BEGIN INFORMATION PROVIDED
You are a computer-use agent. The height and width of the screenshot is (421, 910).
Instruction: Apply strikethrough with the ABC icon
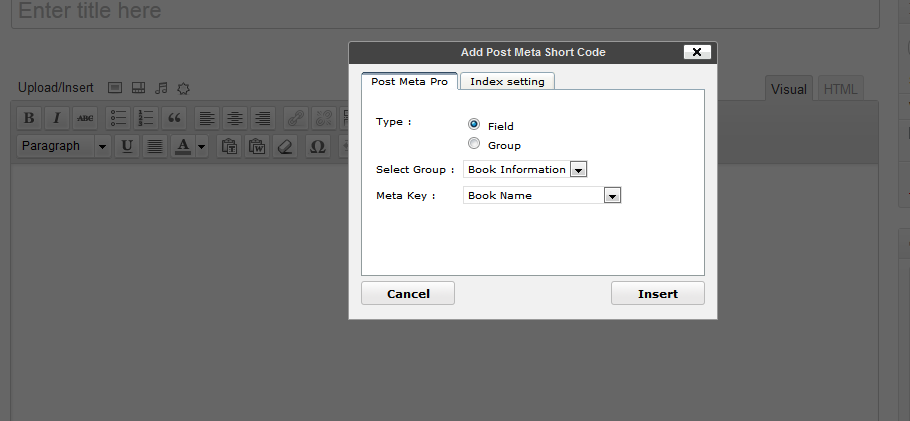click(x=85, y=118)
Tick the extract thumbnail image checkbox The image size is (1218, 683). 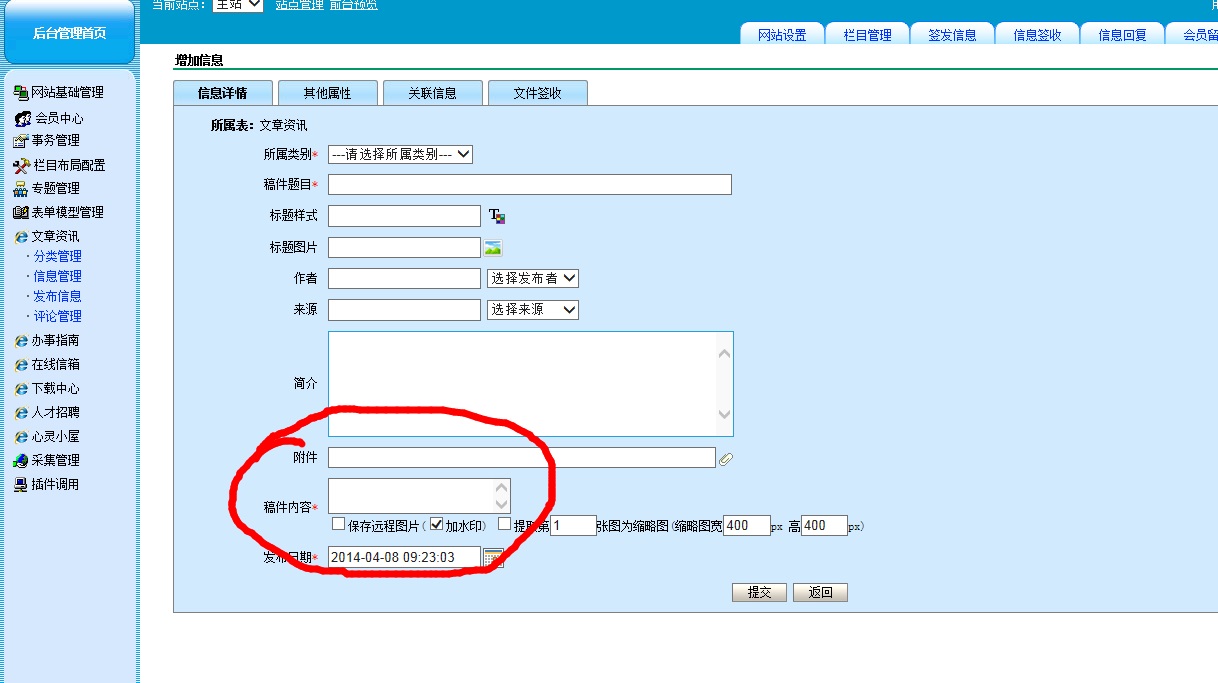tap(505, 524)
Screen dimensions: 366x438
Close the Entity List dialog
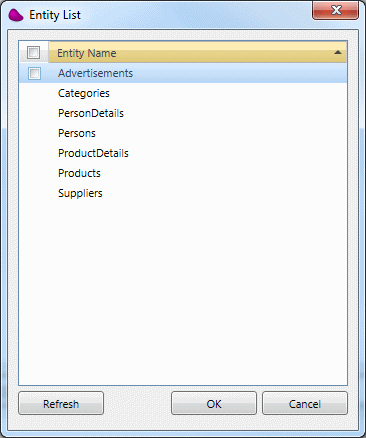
END INFORMATION PROVIDED
BEGIN INFORMATION PROVIDED
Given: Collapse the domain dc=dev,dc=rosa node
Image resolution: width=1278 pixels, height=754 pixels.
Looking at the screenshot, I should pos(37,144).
END INFORMATION PROVIDED
BEGIN INFORMATION PROVIDED
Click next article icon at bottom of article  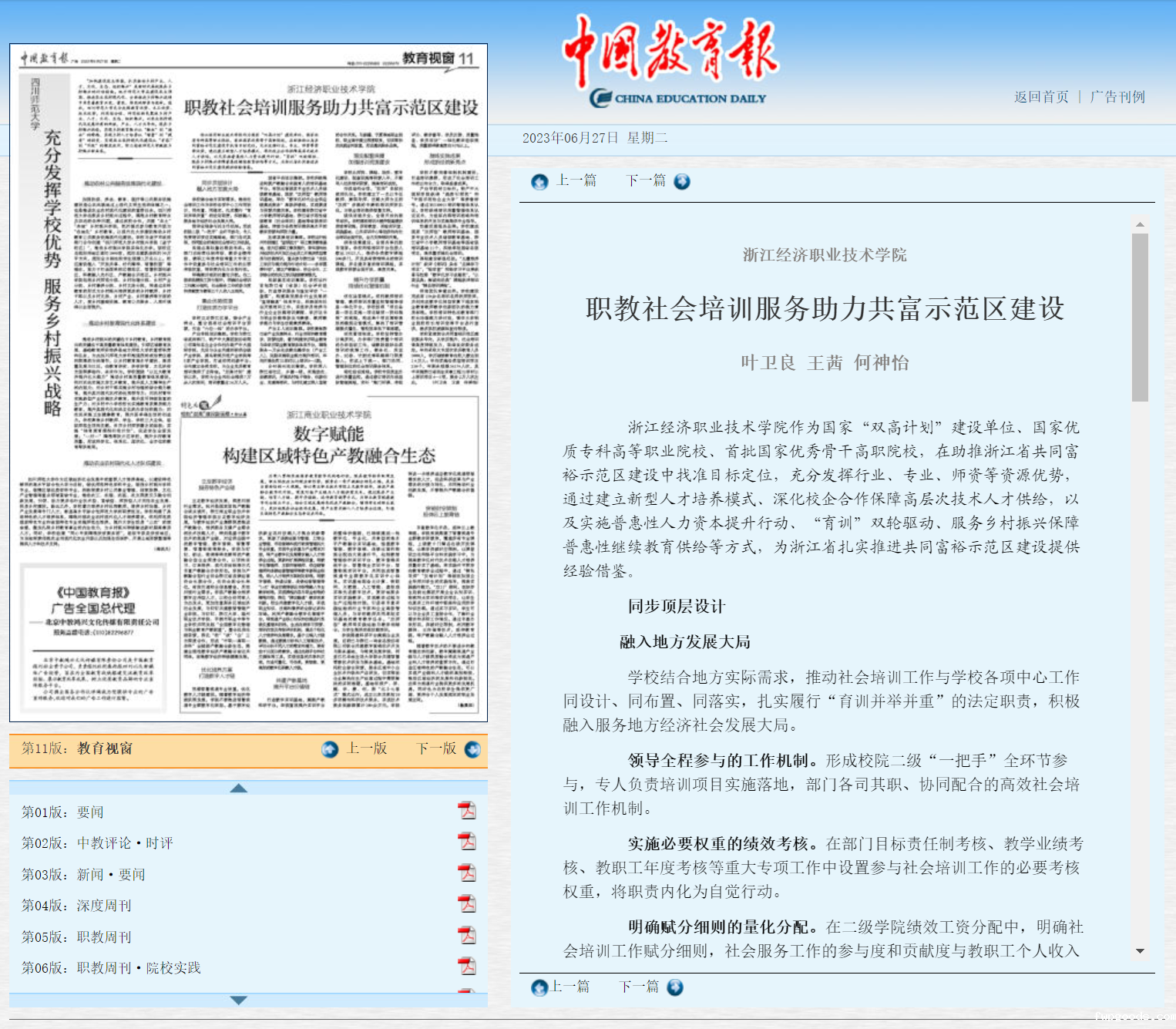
END INFORMATION PROVIDED
INSTRUCTIONS FOR THE TASK:
Of all the entries above, output exactly the lines between the one holding "Screen dimensions: 366x438" and the one holding "Close the Entity List dialog", inclusive.

RESULT OF THIS TASK:
Screen dimensions: 366x438
Close the Entity List dialog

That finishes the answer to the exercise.